Stored data:

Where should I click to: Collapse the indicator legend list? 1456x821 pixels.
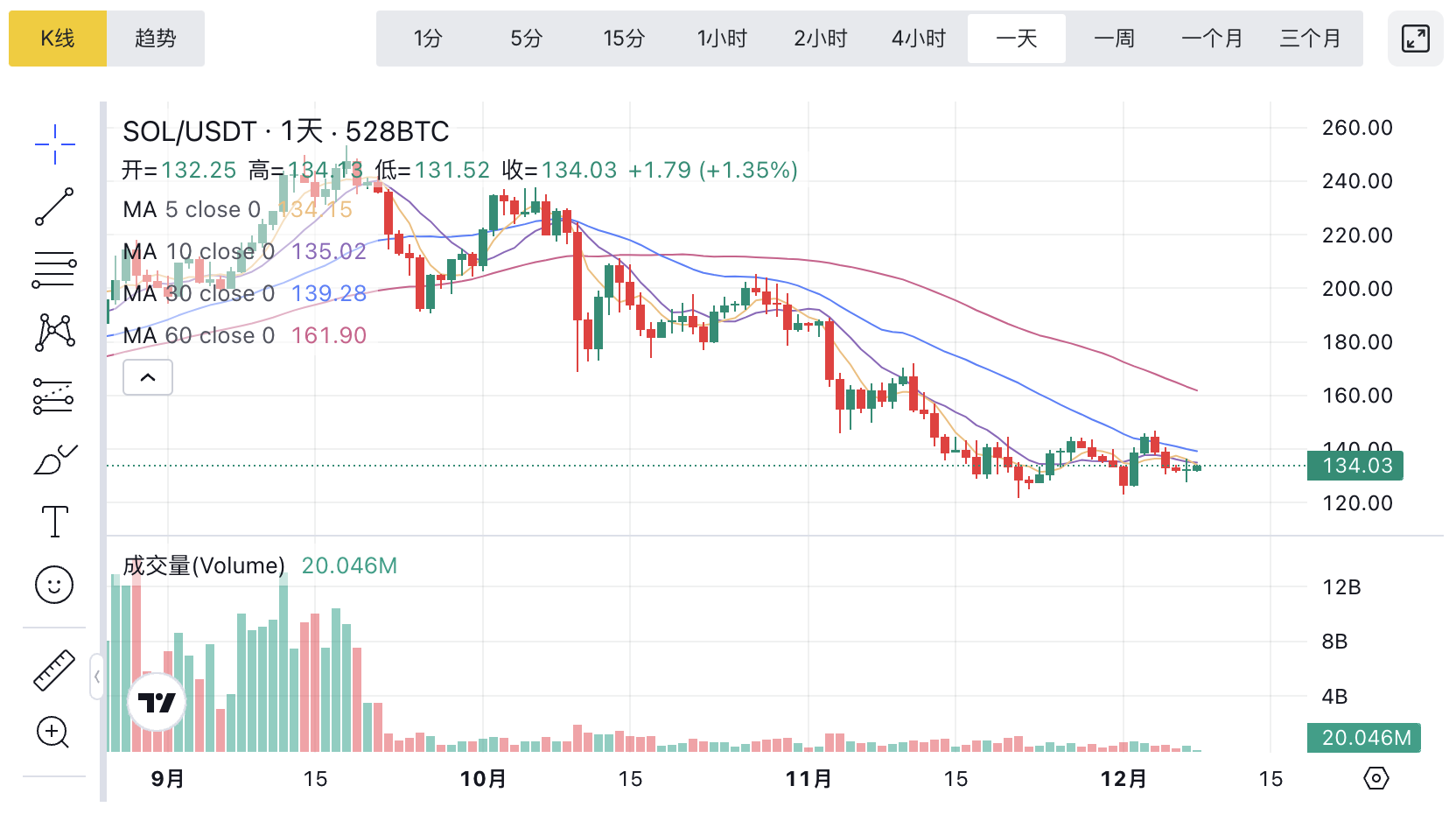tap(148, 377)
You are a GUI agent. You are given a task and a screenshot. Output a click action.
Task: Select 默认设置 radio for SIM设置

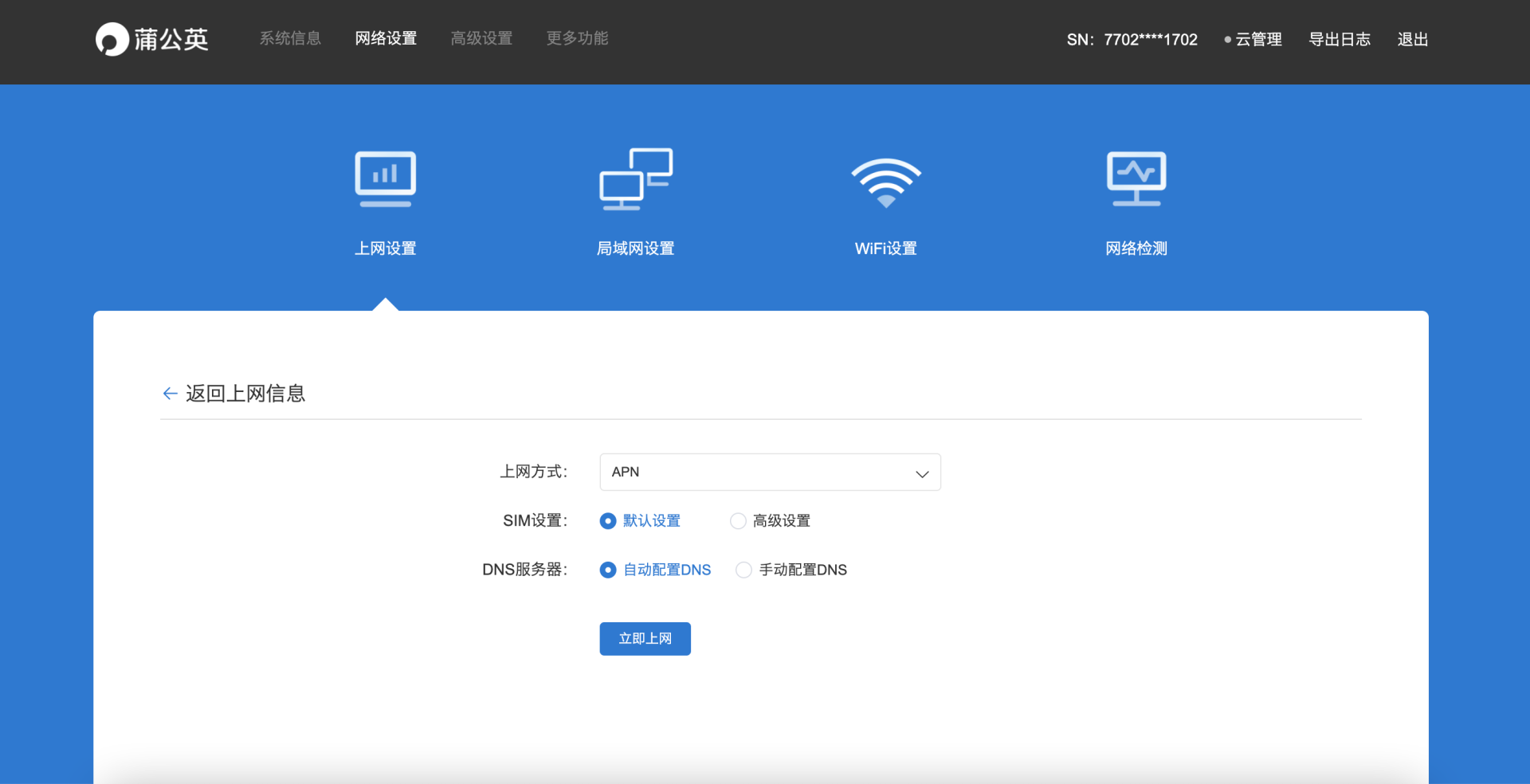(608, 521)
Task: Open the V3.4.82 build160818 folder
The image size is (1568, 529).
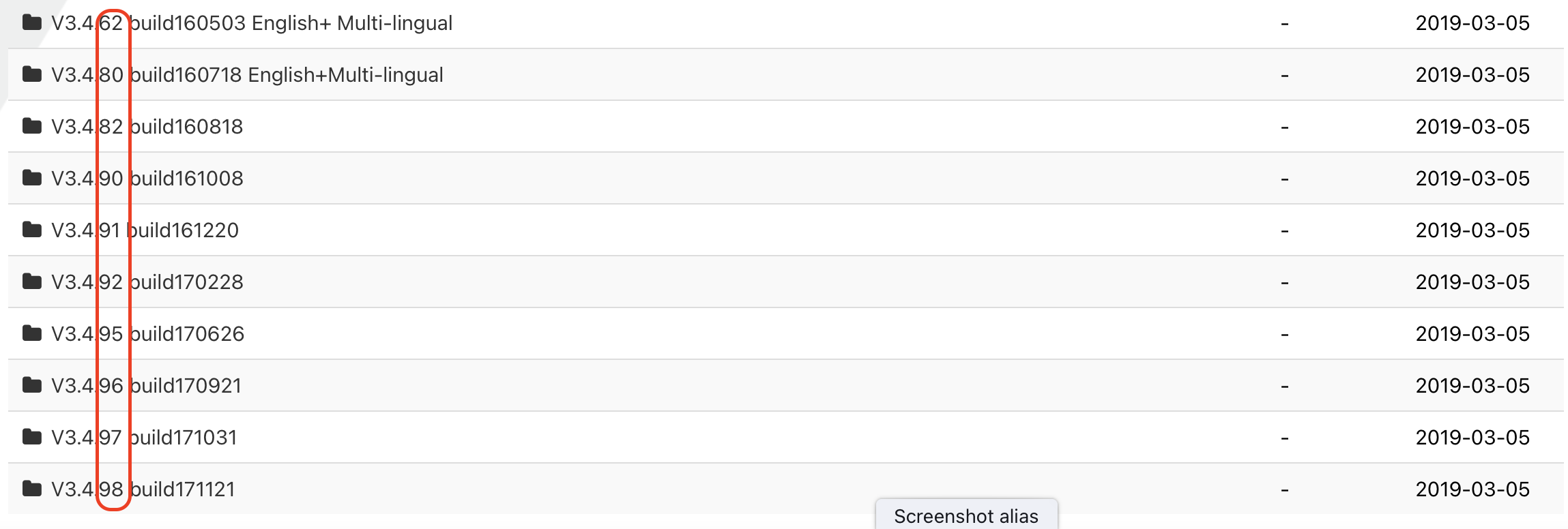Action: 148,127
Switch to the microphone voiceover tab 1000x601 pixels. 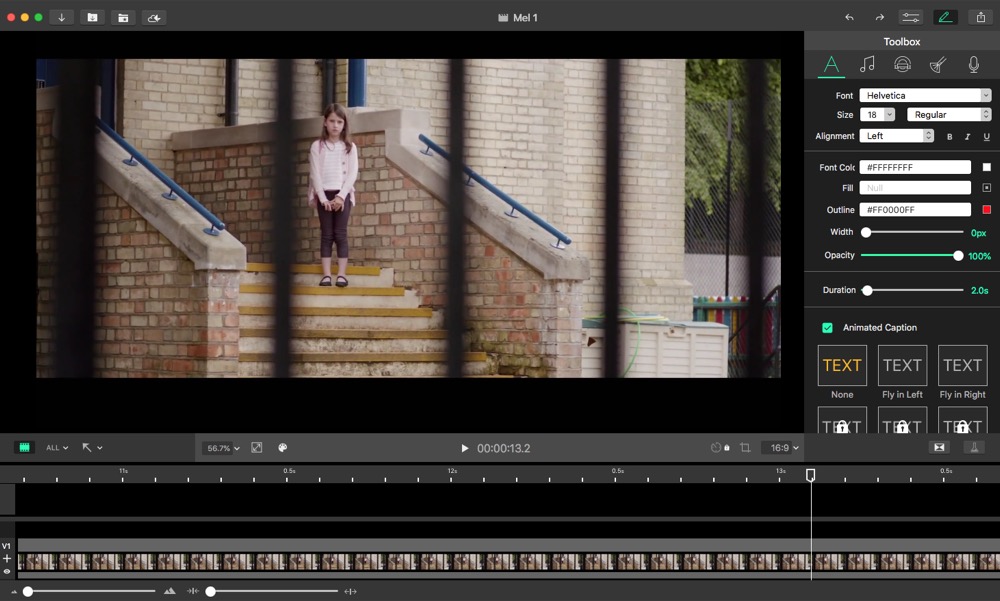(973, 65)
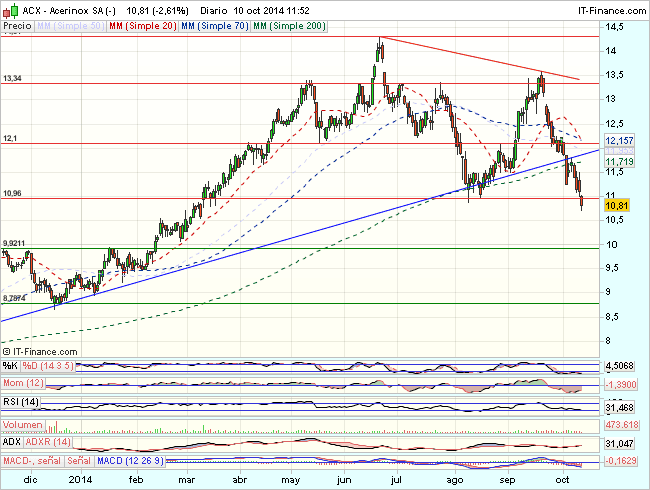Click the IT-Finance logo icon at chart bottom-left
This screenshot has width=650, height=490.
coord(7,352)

What the exercise asks:
Could the lines from the top of the material through the line with "Task: Open the V3.4.82 build160818 folder" be repeated exactly, pictures left out?

Completed exercise:
Where should I click to: Collapse the indicator legend list? 1456x821 pixels.
tap(148, 377)
You are a GUI agent. You are given a task and a screenshot. Output a click action.
Task: Select 默认设置 radio for SIM设置

(608, 521)
Task: Open the V3.4.82 build160818 folder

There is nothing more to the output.